"Je ne parlerais pas de représailles mais de conséquences", a répondu M. Chapman que le journal interrogeait sur de possibles représailles américaines si Brasilia choisissait Huawei pour l'installation du réseau de nouvelle génération de technologie mobile, la 5G.

Brasilia devait lancer cette année son appel d'offre pour la 5G sur l'immense marché de 212 millions d'habitants, mais le planning a été repoussé à 2021 par la crise du coronavirus. Hormis Huawei, les suédois Ericsson et finlandais Nokia sont sur les rangs.

L'enjeu est de taille, en raison de la pression des Etats-Unis sur leurs alliés pour que l'équipementier télécoms Huawei soit exclu des réseaux 5G, Washington accusant l'entreprise privée d'espionnage pour le compte de Pékin.

"N'importe quand, le gouvernement chinois peut demander à Huawei de lui communiquer des informations", a assuré l'ambassadeur à O Globo.

"Nous n'avons pas d'entreprise américaine en lice", a souligné M. Chapman. Mais "c'est une question de sécurité nationale".

Si le président d'extrême droite Jair Bolsonaro a tenté depuis son arrivée au pouvoir, il y a un an et demi, de tisser des liens étroits avec l'administration Trump, il doit aussi ménager la Chine, premier partenaire commercial du Brésil.

Les "conséquences" pourraient être d'ordre économique, a expliqué l'ambassadeur américain. "Quand vous investissez, vous regardez où vous pouvez le faire (...) Notre économie est basée sur les services. La plus grande exportation des Etats-Unis, c'est la propriété intellectuelle. Nous devons (la) protéger".

La position des Etats-Unis consiste à "alerter" les "alliés comme le Brésil" sur le fait de savoir "avec qui ils travaillent", a ajouté M. Chapman.

Il a expliqué que les Etats-Unis seraient prêts à proposer des financements pour l'implantation de la 5G à travers l'International Development Finance Corporation (IDFC), une institution de financement américaine, "pour ceux qui achètent des produits auprès de fournisseurs fiables".

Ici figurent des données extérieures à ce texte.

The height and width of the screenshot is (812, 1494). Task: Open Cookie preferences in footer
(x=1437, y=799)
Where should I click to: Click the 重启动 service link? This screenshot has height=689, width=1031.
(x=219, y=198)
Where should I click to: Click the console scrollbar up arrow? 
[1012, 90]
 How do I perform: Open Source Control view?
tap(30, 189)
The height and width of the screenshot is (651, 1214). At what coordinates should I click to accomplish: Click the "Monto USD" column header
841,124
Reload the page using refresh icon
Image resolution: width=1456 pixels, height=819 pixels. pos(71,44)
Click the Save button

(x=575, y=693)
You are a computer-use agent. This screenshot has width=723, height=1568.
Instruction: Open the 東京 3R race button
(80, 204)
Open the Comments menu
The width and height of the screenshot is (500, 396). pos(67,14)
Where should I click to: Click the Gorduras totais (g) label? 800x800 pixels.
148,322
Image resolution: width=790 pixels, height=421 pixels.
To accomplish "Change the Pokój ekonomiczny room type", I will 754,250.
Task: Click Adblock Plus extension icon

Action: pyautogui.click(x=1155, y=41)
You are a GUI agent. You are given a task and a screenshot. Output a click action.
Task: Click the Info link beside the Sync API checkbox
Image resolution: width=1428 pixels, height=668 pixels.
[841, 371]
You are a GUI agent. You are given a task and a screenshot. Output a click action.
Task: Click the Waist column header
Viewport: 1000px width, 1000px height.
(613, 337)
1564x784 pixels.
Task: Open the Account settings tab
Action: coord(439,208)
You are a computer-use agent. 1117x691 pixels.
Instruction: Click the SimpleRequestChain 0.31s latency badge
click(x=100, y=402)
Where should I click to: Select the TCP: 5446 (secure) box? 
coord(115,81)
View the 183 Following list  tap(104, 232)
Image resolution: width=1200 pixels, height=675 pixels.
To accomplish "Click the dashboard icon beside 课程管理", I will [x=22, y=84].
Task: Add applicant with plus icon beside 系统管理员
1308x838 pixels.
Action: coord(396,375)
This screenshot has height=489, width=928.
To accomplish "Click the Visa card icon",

Le Royaume-Uni a annoncé à la mi-juillet sa décision d'expurger son réseau 5G de tout équipement produit par Huawei, invoquant un risque pour la sécurité.

La décision de Londres a été saluée par l'administration américaine, et dénoncée comme "politisée" par Pékin. Nokia et Ericsson ont dit être en mesure de remplacer le groupe chinois au Royaume-Uni.